→ TASK DESCRIPTION: Below are the records. List every line holding the word "Settings".

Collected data
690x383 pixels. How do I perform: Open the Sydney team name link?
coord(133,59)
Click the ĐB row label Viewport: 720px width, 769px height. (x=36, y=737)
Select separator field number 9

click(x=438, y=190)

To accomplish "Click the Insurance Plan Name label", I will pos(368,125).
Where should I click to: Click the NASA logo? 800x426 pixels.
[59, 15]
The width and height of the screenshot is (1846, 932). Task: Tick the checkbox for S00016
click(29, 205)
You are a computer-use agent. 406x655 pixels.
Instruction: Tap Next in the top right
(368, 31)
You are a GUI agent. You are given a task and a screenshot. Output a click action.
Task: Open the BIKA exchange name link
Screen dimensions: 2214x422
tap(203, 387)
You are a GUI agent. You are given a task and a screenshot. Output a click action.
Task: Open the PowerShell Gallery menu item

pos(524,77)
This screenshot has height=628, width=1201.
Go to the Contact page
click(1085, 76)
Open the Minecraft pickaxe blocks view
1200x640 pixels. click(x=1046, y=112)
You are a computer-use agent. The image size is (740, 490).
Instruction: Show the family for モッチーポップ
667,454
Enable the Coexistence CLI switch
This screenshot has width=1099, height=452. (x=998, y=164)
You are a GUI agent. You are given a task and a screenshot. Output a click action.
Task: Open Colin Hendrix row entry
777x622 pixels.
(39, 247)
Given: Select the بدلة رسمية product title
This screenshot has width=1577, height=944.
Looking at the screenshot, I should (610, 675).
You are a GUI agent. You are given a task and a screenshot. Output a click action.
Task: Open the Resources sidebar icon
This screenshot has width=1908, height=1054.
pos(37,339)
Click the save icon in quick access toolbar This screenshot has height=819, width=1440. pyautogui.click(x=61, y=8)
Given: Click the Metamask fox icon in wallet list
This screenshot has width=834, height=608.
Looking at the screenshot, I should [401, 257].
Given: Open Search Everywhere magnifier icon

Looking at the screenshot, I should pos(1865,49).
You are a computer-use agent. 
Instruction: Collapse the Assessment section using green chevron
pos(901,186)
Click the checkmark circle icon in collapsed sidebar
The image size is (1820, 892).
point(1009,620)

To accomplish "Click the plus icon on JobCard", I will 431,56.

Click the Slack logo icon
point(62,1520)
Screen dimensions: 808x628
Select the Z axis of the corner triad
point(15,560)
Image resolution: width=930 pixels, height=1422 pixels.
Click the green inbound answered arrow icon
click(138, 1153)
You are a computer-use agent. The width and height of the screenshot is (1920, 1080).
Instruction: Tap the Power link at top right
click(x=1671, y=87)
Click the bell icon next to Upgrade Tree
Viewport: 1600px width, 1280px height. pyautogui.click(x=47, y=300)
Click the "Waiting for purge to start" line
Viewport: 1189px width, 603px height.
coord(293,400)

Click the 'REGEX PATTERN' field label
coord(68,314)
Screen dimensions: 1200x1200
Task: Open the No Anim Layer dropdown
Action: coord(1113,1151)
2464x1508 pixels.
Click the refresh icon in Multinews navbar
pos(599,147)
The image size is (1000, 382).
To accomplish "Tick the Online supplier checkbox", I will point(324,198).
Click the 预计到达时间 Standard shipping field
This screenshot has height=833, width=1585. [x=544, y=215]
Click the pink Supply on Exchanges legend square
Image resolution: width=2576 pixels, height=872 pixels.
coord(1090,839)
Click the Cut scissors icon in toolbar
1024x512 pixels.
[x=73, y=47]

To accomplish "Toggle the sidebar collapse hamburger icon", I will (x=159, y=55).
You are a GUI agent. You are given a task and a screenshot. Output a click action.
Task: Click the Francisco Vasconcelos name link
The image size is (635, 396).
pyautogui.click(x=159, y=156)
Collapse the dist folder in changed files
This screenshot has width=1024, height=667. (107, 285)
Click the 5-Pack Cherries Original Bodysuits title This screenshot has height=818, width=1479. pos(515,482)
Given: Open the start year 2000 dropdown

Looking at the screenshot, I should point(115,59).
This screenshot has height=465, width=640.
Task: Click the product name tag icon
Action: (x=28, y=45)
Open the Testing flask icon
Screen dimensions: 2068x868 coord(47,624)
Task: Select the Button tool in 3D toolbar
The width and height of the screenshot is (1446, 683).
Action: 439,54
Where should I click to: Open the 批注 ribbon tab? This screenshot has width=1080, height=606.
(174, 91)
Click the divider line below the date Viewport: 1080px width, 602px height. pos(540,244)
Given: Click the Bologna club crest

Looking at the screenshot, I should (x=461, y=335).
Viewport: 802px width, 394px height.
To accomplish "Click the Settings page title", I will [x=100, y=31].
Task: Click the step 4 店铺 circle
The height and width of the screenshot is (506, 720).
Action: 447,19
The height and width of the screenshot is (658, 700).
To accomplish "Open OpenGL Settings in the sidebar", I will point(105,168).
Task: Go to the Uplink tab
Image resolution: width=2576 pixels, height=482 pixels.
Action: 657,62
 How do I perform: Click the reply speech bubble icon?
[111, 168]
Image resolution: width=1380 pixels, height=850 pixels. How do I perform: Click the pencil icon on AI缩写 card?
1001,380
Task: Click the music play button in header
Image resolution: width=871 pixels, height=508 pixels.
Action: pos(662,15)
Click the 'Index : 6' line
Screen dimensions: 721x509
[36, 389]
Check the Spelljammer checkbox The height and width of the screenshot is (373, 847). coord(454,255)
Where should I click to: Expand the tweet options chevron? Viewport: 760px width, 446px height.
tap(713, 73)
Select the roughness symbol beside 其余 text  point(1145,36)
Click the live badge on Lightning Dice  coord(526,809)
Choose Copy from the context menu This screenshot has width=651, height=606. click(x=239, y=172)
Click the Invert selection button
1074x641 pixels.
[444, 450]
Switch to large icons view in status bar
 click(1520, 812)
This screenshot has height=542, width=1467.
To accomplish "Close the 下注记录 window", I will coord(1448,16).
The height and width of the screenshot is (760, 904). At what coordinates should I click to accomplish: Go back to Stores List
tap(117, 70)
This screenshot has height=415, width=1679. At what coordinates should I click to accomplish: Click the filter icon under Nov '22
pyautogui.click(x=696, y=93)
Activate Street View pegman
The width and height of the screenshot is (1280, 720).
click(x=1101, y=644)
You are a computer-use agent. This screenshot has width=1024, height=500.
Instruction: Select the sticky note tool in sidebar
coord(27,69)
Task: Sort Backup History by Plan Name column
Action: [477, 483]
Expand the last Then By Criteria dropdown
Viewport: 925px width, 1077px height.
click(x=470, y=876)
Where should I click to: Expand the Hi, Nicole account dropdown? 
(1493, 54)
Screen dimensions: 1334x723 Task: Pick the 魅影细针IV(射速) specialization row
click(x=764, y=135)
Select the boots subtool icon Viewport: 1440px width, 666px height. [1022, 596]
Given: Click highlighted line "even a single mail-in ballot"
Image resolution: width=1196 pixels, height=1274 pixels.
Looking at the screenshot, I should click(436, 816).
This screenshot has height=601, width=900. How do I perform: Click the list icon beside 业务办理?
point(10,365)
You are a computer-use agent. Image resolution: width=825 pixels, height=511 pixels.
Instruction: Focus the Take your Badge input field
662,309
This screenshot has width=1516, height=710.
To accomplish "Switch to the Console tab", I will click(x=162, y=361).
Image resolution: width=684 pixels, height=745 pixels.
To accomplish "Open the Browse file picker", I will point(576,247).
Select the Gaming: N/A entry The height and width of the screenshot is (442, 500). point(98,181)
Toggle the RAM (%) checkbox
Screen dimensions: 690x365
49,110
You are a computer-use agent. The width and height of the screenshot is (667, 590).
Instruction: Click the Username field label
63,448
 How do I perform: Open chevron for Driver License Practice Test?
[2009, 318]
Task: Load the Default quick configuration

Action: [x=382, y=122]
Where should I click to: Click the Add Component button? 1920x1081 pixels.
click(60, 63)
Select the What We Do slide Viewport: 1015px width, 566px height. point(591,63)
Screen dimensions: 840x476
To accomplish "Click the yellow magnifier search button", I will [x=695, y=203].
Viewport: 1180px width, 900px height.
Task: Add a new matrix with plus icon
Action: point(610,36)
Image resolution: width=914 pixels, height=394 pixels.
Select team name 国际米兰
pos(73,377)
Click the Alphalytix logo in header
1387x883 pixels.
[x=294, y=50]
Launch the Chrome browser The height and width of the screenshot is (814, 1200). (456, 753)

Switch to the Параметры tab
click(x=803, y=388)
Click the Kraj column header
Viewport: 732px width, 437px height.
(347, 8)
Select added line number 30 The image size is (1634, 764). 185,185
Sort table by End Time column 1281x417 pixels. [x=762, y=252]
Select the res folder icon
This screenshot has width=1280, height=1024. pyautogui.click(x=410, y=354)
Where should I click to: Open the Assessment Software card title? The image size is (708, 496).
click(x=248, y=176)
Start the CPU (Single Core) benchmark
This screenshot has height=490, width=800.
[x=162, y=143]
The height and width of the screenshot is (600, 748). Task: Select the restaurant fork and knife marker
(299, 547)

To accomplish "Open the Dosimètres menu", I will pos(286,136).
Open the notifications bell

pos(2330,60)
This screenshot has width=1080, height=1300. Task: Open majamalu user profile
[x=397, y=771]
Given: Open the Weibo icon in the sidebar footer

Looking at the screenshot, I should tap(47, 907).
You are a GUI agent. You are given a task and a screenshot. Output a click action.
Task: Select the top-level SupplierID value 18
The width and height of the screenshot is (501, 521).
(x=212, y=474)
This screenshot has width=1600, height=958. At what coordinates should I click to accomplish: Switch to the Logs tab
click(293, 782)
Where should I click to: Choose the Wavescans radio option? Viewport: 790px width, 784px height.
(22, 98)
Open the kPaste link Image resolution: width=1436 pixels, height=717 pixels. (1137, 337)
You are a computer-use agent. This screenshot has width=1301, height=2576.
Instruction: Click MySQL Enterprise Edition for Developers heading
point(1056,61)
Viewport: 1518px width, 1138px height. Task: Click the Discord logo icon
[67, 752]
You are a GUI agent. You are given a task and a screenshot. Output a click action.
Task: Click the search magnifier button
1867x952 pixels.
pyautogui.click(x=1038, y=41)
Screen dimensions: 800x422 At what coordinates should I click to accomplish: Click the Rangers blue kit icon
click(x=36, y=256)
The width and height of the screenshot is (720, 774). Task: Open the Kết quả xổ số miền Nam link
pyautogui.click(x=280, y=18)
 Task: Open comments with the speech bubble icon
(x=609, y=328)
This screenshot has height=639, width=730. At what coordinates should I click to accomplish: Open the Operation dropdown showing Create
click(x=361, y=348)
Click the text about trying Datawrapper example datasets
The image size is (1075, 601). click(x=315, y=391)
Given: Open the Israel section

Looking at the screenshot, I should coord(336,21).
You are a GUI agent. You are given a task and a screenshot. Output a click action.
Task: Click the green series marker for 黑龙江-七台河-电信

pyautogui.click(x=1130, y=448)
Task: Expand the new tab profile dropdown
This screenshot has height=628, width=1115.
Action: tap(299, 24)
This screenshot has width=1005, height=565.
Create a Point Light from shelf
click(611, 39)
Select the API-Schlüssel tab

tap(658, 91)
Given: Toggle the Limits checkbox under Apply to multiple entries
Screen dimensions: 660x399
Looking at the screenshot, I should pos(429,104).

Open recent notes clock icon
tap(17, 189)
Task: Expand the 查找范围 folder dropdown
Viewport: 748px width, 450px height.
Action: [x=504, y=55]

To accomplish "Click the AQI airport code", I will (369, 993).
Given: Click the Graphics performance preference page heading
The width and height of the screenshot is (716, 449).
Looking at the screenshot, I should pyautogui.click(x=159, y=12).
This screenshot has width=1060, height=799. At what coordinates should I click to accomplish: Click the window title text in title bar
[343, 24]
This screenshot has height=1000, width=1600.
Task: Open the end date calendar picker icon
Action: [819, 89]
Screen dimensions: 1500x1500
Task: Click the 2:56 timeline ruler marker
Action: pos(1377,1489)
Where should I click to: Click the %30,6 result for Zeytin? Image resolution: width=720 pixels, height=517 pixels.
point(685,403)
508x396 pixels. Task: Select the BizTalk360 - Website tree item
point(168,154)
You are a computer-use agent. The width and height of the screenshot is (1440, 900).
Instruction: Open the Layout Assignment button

→ WRITTEN ANSWER:
To accomplish "Click the Settings page title", I will [x=100, y=31].
To accomplish "Open OpenGL Settings in the sidebar", I will point(105,168).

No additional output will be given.